### Do this
Render the lines between the one holding "Choose the line" and the one holding "pos(84,207)", inclusive, as a Markdown table with the columns No. and Text, numbering each line and omitting blank ones.

### Records for processing
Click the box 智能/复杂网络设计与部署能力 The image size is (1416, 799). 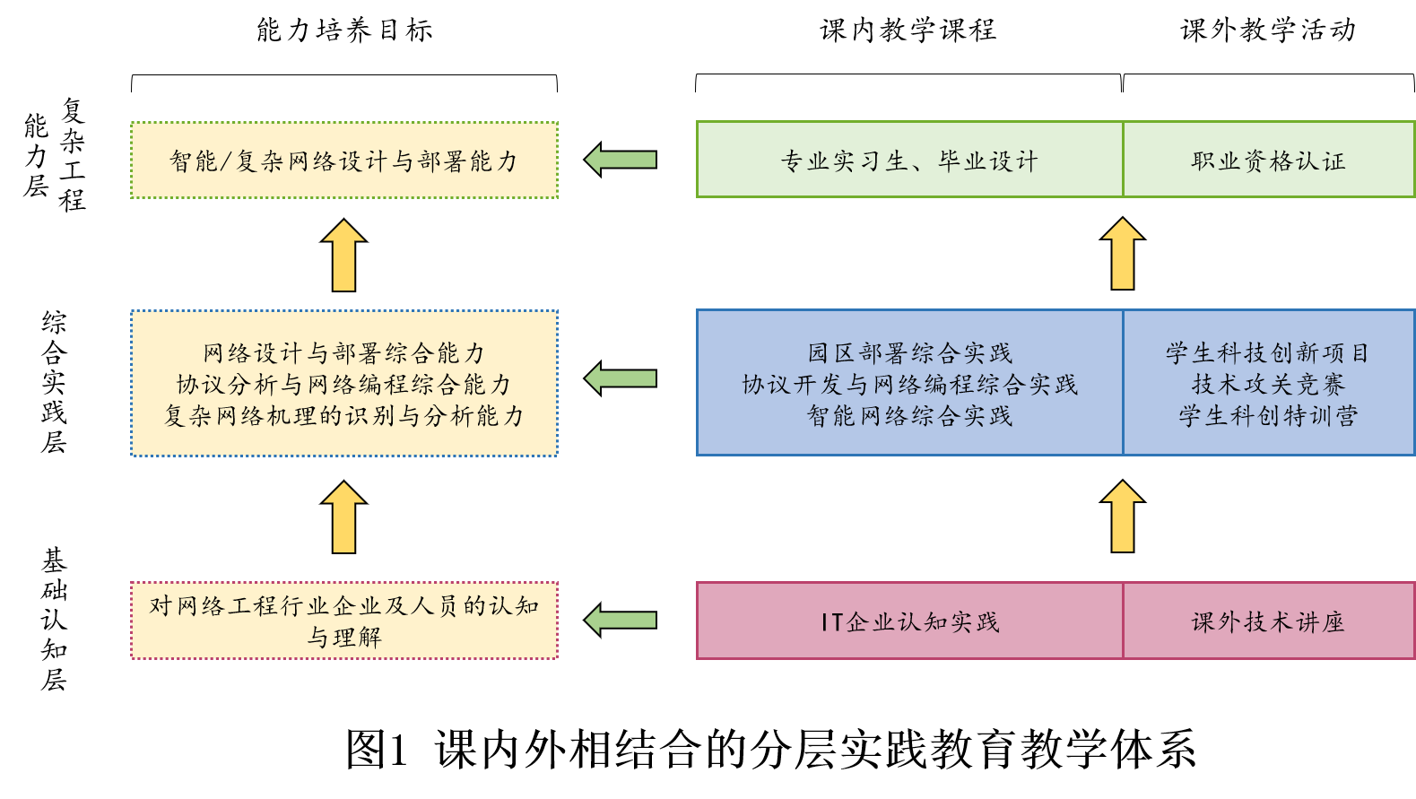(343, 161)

==

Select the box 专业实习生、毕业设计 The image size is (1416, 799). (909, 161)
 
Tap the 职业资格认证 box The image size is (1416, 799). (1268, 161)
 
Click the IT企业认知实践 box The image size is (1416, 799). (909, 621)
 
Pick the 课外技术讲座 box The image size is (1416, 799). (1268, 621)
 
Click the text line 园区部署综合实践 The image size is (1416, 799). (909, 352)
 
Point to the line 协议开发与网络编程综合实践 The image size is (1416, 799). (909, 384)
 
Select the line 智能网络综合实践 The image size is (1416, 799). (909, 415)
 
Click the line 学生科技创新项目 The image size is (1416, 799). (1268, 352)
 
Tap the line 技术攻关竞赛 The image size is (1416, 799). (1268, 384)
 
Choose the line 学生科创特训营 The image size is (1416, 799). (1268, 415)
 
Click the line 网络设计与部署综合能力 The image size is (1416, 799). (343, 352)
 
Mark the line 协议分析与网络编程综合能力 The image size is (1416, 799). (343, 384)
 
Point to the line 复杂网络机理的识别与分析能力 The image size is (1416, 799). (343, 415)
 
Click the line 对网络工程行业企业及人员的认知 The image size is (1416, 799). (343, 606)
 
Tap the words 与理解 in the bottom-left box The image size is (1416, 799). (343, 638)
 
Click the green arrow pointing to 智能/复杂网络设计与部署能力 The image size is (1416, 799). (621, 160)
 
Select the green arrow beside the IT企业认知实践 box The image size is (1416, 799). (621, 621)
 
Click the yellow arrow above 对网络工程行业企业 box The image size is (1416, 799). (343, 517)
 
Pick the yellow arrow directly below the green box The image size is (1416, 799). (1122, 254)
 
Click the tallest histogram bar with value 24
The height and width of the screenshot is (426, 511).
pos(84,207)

### The output
| No. | Text |
|---|---|
| 1 | Choose the line 学生科创特训营 The image size is (1416, 799). (1268, 415) |
| 2 | Click the line 网络设计与部署综合能力 The image size is (1416, 799). (343, 352) |
| 3 | Mark the line 协议分析与网络编程综合能力 The image size is (1416, 799). (343, 384) |
| 4 | Point to the line 复杂网络机理的识别与分析能力 The image size is (1416, 799). (343, 415) |
| 5 | Click the line 对网络工程行业企业及人员的认知 The image size is (1416, 799). (343, 606) |
| 6 | Tap the words 与理解 in the bottom-left box The image size is (1416, 799). (343, 638) |
| 7 | Click the green arrow pointing to 智能/复杂网络设计与部署能力 The image size is (1416, 799). (621, 160) |
| 8 | Select the green arrow beside the IT企业认知实践 box The image size is (1416, 799). (621, 621) |
| 9 | Click the yellow arrow above 对网络工程行业企业 box The image size is (1416, 799). (343, 517) |
| 10 | Pick the yellow arrow directly below the green box The image size is (1416, 799). (1122, 254) |
| 11 | Click the tallest histogram bar with value 24 |
| 12 | The height and width of the screenshot is (426, 511). |
| 13 | pos(84,207) |